Decisão reconhece violação aos princípios da anterioridade e da segurança jurídica, assegurando alívio imediato a empresa do setor de eventos.
A 4ª Vara Federal Cível da Justiça Federal em Brasília concedeu liminar autorizando uma empresa do setor de eventos a compensar imediatamente os valores recolhidos a título de IRPJ, CSLL, PIS e COFINS, pagos em razão da aplicação antecipada das restrições introduzidas pela Lei nº 14.859/2024 ao Programa Emergencial de Retomada do Setor de Eventos (PERSE).
A controvérsia surgiu após a sanção da Lei nº 14.859/2024, em 22 de maio, que incluiu o § 11 ao art. 4º da Lei nº 14.148/2021. O novo dispositivo restringiu a fruição do benefício fiscal apenas às pessoas jurídicas do setor de eventos que tenham exercido atividades entre os anos calendário de 2017 e 2021. Com isso, empresas inativas nesse período, isto é, sem atividades operacionais, não operacionais, patrimoniais ou financeiras, inclusive aplicações no mercado financeiro ou de capitais, em todos os seus códigos da CNAE, foram automaticamente excluídas do incentivo.
Na prática, a mudança reduziu de forma imediata a abrangência do programa, que foi instituído para mitigar os efeitos da pandemia de Covid-19 sobre o setor de eventos, um dos mais atingidos pelas restrições sanitárias.
Para a contribuinte, a restrição violou princípios constitucionais, como a anterioridade geral e a anterioridade nonagesimal, uma vez que a redução dos incentivos passou a surtir efeitos imediatos sobre a carga tributária, sem o devido período de adaptação.
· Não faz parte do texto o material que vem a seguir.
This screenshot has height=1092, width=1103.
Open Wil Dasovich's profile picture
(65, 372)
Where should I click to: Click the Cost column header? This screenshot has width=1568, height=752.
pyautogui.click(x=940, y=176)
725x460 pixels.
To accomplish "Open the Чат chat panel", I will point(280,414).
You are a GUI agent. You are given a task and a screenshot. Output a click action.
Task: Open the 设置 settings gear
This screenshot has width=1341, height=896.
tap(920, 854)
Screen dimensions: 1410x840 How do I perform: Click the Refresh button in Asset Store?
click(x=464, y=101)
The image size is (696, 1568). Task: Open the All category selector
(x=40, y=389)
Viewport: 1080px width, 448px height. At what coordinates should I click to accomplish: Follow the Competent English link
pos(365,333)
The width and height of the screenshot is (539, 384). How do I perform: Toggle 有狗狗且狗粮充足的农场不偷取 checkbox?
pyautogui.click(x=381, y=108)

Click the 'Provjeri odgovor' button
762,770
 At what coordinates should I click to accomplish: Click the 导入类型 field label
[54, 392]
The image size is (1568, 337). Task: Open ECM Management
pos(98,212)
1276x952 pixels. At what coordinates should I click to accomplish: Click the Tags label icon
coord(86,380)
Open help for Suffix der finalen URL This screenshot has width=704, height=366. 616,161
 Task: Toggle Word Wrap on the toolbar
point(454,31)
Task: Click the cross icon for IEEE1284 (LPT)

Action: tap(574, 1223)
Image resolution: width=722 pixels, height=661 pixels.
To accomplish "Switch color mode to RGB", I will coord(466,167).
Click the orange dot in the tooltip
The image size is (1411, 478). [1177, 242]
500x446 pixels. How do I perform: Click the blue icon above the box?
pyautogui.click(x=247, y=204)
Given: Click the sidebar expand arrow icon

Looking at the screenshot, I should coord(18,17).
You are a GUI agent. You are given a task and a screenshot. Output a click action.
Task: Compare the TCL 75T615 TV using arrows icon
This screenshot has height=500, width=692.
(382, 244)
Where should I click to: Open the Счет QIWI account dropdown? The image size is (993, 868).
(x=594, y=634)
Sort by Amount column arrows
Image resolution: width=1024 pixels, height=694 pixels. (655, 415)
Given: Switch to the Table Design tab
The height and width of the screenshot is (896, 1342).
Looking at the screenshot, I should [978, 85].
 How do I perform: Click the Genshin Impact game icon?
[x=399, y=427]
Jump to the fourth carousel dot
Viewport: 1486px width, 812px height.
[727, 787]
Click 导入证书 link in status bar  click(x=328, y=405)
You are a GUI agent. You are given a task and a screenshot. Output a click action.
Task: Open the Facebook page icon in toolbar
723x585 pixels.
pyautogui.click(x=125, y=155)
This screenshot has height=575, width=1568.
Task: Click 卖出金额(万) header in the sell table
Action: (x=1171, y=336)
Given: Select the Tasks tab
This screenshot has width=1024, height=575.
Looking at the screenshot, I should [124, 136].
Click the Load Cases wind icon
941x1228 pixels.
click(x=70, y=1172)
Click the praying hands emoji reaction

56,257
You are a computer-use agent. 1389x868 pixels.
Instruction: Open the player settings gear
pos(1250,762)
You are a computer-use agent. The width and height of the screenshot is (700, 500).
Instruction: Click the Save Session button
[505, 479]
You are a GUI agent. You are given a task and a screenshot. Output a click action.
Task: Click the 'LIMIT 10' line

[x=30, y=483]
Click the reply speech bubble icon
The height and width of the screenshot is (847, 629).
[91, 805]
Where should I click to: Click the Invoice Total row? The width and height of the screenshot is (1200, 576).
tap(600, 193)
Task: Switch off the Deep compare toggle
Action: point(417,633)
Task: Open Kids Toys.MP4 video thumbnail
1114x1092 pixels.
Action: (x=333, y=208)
Diante disso, a contribuinte ajuizou ação declaratória de inexigibilidade de tributo, visando ao reconhecimento da ilegitimidade da exigência dos tributos federais no período compreendido entre a publicação da Lei nº 14.859/2024 e os marcos constitucionais de vigência. Consequentemente, requereu a declaração de que os pagamentos efetuados nesse intervalo foram indevidos, pleiteando a compensação administrativa dos valores pagos a maior com tributos federais da mesma natureza.
Ao analisar o pedido, o juízo acolheu os argumentos da empresa e ressaltou que a alteração legislativa não poderia produzir efeitos imediatos, devendo observar os marcos constitucionais, conforme já decidido pelo Supremo Tribunal Federal no Tema 1.383 da repercussão geral (RE 1.473.645).
A decisão também destacou que a sazonalidade própria do setor de eventos justificava a urgência da medida, sob pena de comprometer a liquidez da empresa e a efetividade do provimento jurisdicional. Assim, foi autorizada a compensação imediata dos valores recolhidos indevidamente no período indicado, ficando a apuração definitiva para a fase de liquidação.
Segundo os advogados Carolina Sousa e Guilherme Lungo Lopes, do escritório Guimarães Pedreira de Freitas (GPF Advogados), a medida judicial representa mais do que a recuperação de valores:
“A decisão garante não apenas a devolução de tributos recolhidos de forma indevida, mas também a previsibilidade necessária para que empresas do setor possam planejar sua atividade com segurança”, afirmam.
Especialistas avaliam que a decisão pode abrir caminho para novos processos em todo o país. Isso porque diversas empresas do setor de eventos foram impactadas pelas restrições trazidas pela Lei nº 14.859/2024 e se viram obrigadas a recolher tributos federais em desacordo com o que projetavam quando aderiram ao PERSE.
O caso reforça a importância da segurança jurídica e da proteção da confiança legítima dos contribuintes que aderiram regularmente ao programa. Também evidencia a necessidade de estabilidade normativa para garantir a efetividade de políticas públicas de recuperação econômica, em especial num setor que foi fortemente impactado pela pandemia.